# What to get a one year old for Christmas?



## AirForceWife7

Christmas is 100 days away! :D I'm excited, yet not so excited at the same time. I have no clue what to get Brenna for her first Christmas ... & on top of that, her birthday is the very next day! :dohh: So, yeah, it's a huge double wammy for me. & I honestly have no idea how the heck we're going to afford it. I have to buy Christmas gifts for everyone ... buy birthday presents for Brenna ... plan a birthday PARTY & pay for the entire thing, & on top of that worry about all the bills I have to pay! (story of my life) We're going to be so broke it's not even funny. Anyone have any advice or ideas? I could really use some help right about now :nope:


----------



## _laura

Max is getting a smart trike, mini drum kit and an aquadoodle split between his birthday an Xmas from me and OH. Were asking people to get him things from the ELC happyland set as that ranges in price and he has too many clothes!


----------



## ShelbyLee

We're in the same boat! I think were going to get her one of tose fisher pricce doll houses and acsesories for her birthday and just a bunch of little toys for Christmas. A lady on craigs list is selling a bunch of new never opened little people and wobbles that I'm going to get!


----------



## divershona

no idea what i'm going to get Kaya as its her birthday a month before, and obviously bills will be higher as we're saving for the new baby too, so i think we'll just be getting little bits for her as she is more interested in everything but her own toys!


----------



## lauram_92

I have no idea. I was going to get him a toy garage cause he loves playing with cars.. :dohh: I was going to get him a smart trike for his birthday in February but all my friends have said their LO's hate them!?


----------



## vinteenage

We will be/have getting Finn...(for birthday/Christmas, he'll get 2/3 presents from us for each).

- Puzzle
- Tool Set (they have a girly set kind of similar, not tools!)
- Grasping toy
- Snuggly doll ("Snuggle bug" one)

OH is still going to pick something out for him and we may pick up a book or two and some needed clothing when the time comes.

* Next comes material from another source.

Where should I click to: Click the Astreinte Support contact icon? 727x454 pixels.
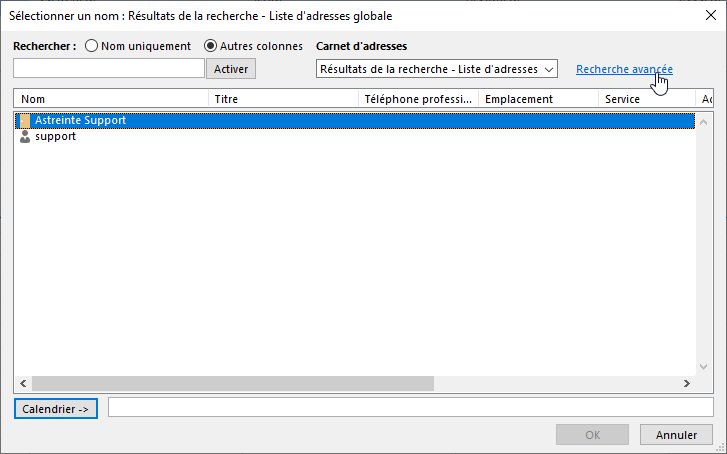click(25, 120)
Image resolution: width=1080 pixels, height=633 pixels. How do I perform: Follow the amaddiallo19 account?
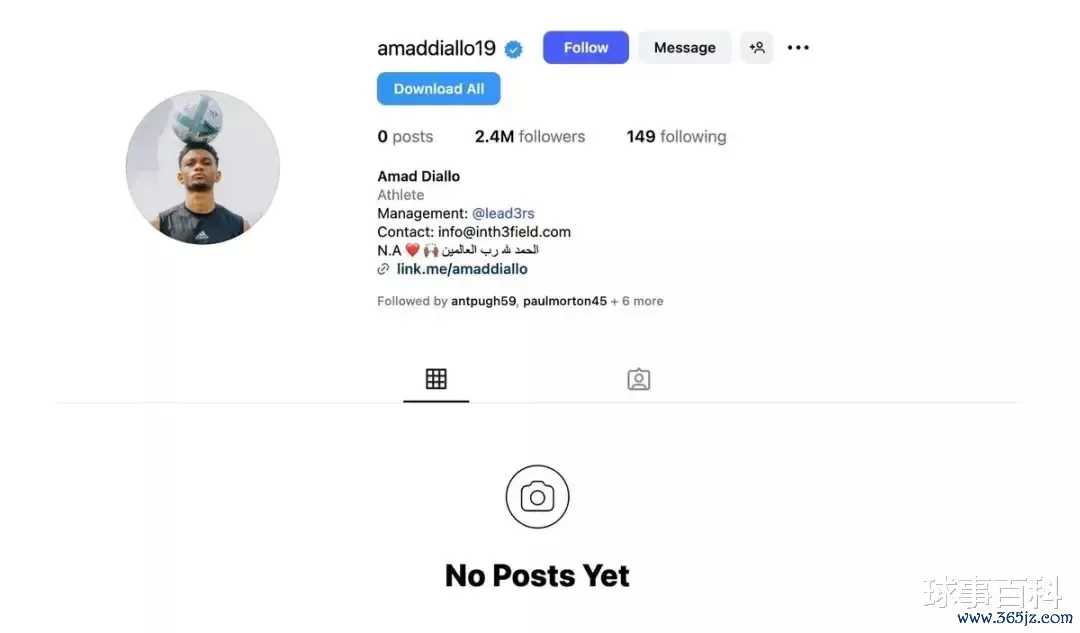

ETA: The tool set we found in a children's consignment store for $6. It's in perfect condition. I'd really suggest checking out some of those in your area for gifts, most have "rules" about what they accept (not like a Salvation Army or Goodwill where they take everything) so it should all be in good to perfect condition.


----------



## KaceysMummy

We got Kacey a smart trike, baby annabell, pop up tent, puzzles and books last Christmas. 
And then for her birthday 1 month before she got a ride on, activity table bounce and spin zebra, character toys and a pram... 
I find it really easy buying stuff for Kacey - I pick up too much though. x


----------



## KiansMummy

Kian got a smart trike and bounce and spin zebra for his 1st birthday he loves them. He also really likes his scuttle bug and little slide nowx


----------



## AirForceWife7

Thanks everyone! Yeah, just trying to figure out how we're going to afford everything is my biggest issue .. I'm just freaking out. But all the gifts you guys have picked out for your LO's sound lovely! I'm checking out a few in a couple minutes :) Daphne, I love the girly set that you substituted for Finn's tool set .. so cute!


----------



## _laura

In terms of a party, do something small. Like a small tea party at yours?


----------



## cammy

I wasn't sure what to get a 7 month old so I kinda went oevrboard and bought a bit of everything :S


----------



## annawrigley

Books! Arty/crafty stuff (play dough, crayons, paints), My Pal Scout/Violet (pretty sure you have in the US :)), doll and cars/trains (although he is a boy...) are all things he started to love from about a year :) x


----------



## AirForceWife7

Thanks everyone! Definitely gonna get her some puzzles as she doesn't have a single one, & maybe some other 'learning toys' :) In terms of a party, Laura that's a great idea! But at the same time, we live across the country from all our family. (New Mexico is where we are & family is in Pennsylvania) We only get to fly up about once or twice a year. Tickets are SO expensive, especially during the holidays, so that will be an expense in itself .. at LEAST 400 dollars a piece :wacko: I just feel like since Brenna's family has missed pretty much her entire life growing up, that it's the least I could do by throwing a bigger party. I know it's not my fault we live far away as the Air Force has relocated us here, I just can't help but feel guilty :(


----------



## Burchy314

I am going to be broke too, but thankfully my Dad may be getting a better paying job so that will help us a lot. Jayden's birthday is 15 days before Christmas and OMG she is getting spolied!!!!!!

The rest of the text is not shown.